The following photos are from my collection of 1950s cookbooks -- along with their captions, reproduced word for word.

Enjoy!

Faced with the dilemma of a dithering beau? Get that Silly Sammy off the fence and declare your intentions with this "Crazy Cupid Cake!" Any man would get this "message" -- and fast!

When middle-aged husbands start wondering what the "hell" they'd done with their lives, a modern housewife knows just what to do!

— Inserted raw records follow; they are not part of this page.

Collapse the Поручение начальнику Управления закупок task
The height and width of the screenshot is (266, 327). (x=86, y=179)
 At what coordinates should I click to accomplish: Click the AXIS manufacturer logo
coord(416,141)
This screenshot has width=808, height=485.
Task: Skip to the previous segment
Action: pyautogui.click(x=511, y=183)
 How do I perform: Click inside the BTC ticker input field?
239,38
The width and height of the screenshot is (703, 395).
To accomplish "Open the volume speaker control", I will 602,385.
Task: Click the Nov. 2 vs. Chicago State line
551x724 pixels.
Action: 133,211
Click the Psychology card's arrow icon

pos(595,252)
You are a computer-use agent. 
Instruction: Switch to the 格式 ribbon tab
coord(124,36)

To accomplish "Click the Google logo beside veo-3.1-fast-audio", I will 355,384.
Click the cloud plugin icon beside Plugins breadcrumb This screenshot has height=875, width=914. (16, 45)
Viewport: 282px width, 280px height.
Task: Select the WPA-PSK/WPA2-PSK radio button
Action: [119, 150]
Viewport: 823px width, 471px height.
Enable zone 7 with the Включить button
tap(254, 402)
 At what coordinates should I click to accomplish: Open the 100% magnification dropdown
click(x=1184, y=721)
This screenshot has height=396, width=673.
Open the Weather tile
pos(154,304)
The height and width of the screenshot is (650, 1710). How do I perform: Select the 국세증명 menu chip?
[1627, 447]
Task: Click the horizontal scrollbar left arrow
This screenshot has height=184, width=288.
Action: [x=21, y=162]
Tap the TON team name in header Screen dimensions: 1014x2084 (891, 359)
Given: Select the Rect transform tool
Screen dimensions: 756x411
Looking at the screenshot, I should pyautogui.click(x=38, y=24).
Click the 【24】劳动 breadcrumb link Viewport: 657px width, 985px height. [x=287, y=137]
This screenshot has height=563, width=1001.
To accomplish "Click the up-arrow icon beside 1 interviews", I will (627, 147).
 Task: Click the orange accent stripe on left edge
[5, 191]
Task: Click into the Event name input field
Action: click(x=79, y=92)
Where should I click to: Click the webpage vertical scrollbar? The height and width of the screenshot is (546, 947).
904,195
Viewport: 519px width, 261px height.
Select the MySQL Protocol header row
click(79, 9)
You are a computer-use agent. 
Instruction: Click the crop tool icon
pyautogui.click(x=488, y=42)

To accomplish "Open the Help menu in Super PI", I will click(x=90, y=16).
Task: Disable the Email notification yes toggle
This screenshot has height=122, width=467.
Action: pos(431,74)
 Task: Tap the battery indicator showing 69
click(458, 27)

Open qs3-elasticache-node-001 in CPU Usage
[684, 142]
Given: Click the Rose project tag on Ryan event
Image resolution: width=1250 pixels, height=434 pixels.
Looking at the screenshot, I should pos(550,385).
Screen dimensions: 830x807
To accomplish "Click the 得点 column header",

Keep him plied with a never-ending round of these irresistible "Green Goblins" ... and before you know it, the "danger years" will pass!

After a hard day of sweating over a hot launch-control panel at Strategic Air Command, what young Air Force officer wouldn't be ready for a heapin' helpin' of "Silo Stew"? We stand at the ready, sir!

No modern household is ever short of corks!

Ayn Rand smiles in the sure knowledge that communism will soon be on the ash heap of history, and prepares an "Objectivist Buffet" for her husband and visiting lover. After hubby goes to bed, then it'll be time to break out the cocktail shaker and whip up a couple of potent "Fountainheads." And as to what happens after that -- well, as they say: "Atlas Shrugged!"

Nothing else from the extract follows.